▶ [Collected data]
* * * *
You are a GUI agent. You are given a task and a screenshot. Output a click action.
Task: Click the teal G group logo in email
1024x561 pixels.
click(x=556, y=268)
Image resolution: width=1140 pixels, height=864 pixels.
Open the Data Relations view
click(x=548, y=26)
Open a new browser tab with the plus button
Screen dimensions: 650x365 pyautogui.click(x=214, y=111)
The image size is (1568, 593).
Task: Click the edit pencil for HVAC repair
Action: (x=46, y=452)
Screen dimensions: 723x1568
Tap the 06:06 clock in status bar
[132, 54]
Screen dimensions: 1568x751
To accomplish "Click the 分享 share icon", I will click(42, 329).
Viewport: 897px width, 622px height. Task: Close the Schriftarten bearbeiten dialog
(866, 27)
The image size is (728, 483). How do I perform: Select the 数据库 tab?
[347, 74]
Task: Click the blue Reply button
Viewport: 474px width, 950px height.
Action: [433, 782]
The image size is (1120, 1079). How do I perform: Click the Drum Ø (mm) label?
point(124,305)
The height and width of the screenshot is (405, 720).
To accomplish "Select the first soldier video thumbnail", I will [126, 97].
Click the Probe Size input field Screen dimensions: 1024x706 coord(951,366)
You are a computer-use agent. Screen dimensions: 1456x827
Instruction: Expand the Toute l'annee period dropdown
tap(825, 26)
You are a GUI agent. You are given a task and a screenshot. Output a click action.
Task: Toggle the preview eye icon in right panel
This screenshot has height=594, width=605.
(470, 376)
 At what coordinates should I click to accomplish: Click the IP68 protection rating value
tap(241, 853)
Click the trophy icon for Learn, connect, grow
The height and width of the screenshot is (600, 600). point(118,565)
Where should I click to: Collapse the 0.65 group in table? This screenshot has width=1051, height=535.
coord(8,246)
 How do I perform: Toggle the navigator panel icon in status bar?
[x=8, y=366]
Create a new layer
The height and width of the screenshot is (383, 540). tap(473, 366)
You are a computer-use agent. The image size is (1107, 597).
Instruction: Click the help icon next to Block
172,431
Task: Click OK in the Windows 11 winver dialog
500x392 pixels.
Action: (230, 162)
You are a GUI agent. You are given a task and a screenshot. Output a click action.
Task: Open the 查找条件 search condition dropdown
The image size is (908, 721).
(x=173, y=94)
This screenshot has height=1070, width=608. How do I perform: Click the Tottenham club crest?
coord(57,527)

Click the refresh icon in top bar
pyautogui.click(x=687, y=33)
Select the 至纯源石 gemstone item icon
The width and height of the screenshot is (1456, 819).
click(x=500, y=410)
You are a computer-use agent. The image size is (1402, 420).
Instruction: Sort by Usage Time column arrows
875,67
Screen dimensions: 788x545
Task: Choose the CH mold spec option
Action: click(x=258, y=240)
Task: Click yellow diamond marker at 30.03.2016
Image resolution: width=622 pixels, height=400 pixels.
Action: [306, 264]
* * * *
▶ [WHAT IS REQUIRED] Please transcribe each entry exactly, keeping every word as it is.

▶ [TASK RESPONSE]
You are a GUI agent. You are given a task and a screenshot. Output a click action.
Task: Click the teal G group logo in email
1024x561 pixels.
click(x=556, y=268)
Image resolution: width=1140 pixels, height=864 pixels.
Open the Data Relations view
click(x=548, y=26)
Open a new browser tab with the plus button
Screen dimensions: 650x365 pyautogui.click(x=214, y=111)
The image size is (1568, 593).
Task: Click the edit pencil for HVAC repair
Action: (x=46, y=452)
Screen dimensions: 723x1568
Tap the 06:06 clock in status bar
[132, 54]
Screen dimensions: 1568x751
To accomplish "Click the 分享 share icon", I will click(42, 329).
Viewport: 897px width, 622px height. Task: Close the Schriftarten bearbeiten dialog
(866, 27)
The image size is (728, 483). How do I perform: Select the 数据库 tab?
[347, 74]
Task: Click the blue Reply button
Viewport: 474px width, 950px height.
Action: [433, 782]
The image size is (1120, 1079). How do I perform: Click the Drum Ø (mm) label?
point(124,305)
The height and width of the screenshot is (405, 720).
To accomplish "Select the first soldier video thumbnail", I will [126, 97].
Click the Probe Size input field Screen dimensions: 1024x706 coord(951,366)
You are a computer-use agent. Screen dimensions: 1456x827
Instruction: Expand the Toute l'annee period dropdown
tap(825, 26)
You are a GUI agent. You are given a task and a screenshot. Output a click action.
Task: Toggle the preview eye icon in right panel
This screenshot has height=594, width=605.
(470, 376)
 At what coordinates should I click to accomplish: Click the IP68 protection rating value
tap(241, 853)
Click the trophy icon for Learn, connect, grow
The height and width of the screenshot is (600, 600). point(118,565)
Where should I click to: Collapse the 0.65 group in table? This screenshot has width=1051, height=535.
coord(8,246)
 How do I perform: Toggle the navigator panel icon in status bar?
[x=8, y=366]
Create a new layer
The height and width of the screenshot is (383, 540). tap(473, 366)
You are a computer-use agent. The image size is (1107, 597).
Instruction: Click the help icon next to Block
172,431
Task: Click OK in the Windows 11 winver dialog
500x392 pixels.
Action: (230, 162)
You are a GUI agent. You are given a task and a screenshot. Output a click action.
Task: Open the 查找条件 search condition dropdown
The image size is (908, 721).
(x=173, y=94)
This screenshot has height=1070, width=608. How do I perform: Click the Tottenham club crest?
coord(57,527)

Click the refresh icon in top bar
pyautogui.click(x=687, y=33)
Select the 至纯源石 gemstone item icon
The width and height of the screenshot is (1456, 819).
click(x=500, y=410)
You are a computer-use agent. The image size is (1402, 420).
Instruction: Sort by Usage Time column arrows
875,67
Screen dimensions: 788x545
Task: Choose the CH mold spec option
Action: click(x=258, y=240)
Task: Click yellow diamond marker at 30.03.2016
Image resolution: width=622 pixels, height=400 pixels.
Action: [306, 264]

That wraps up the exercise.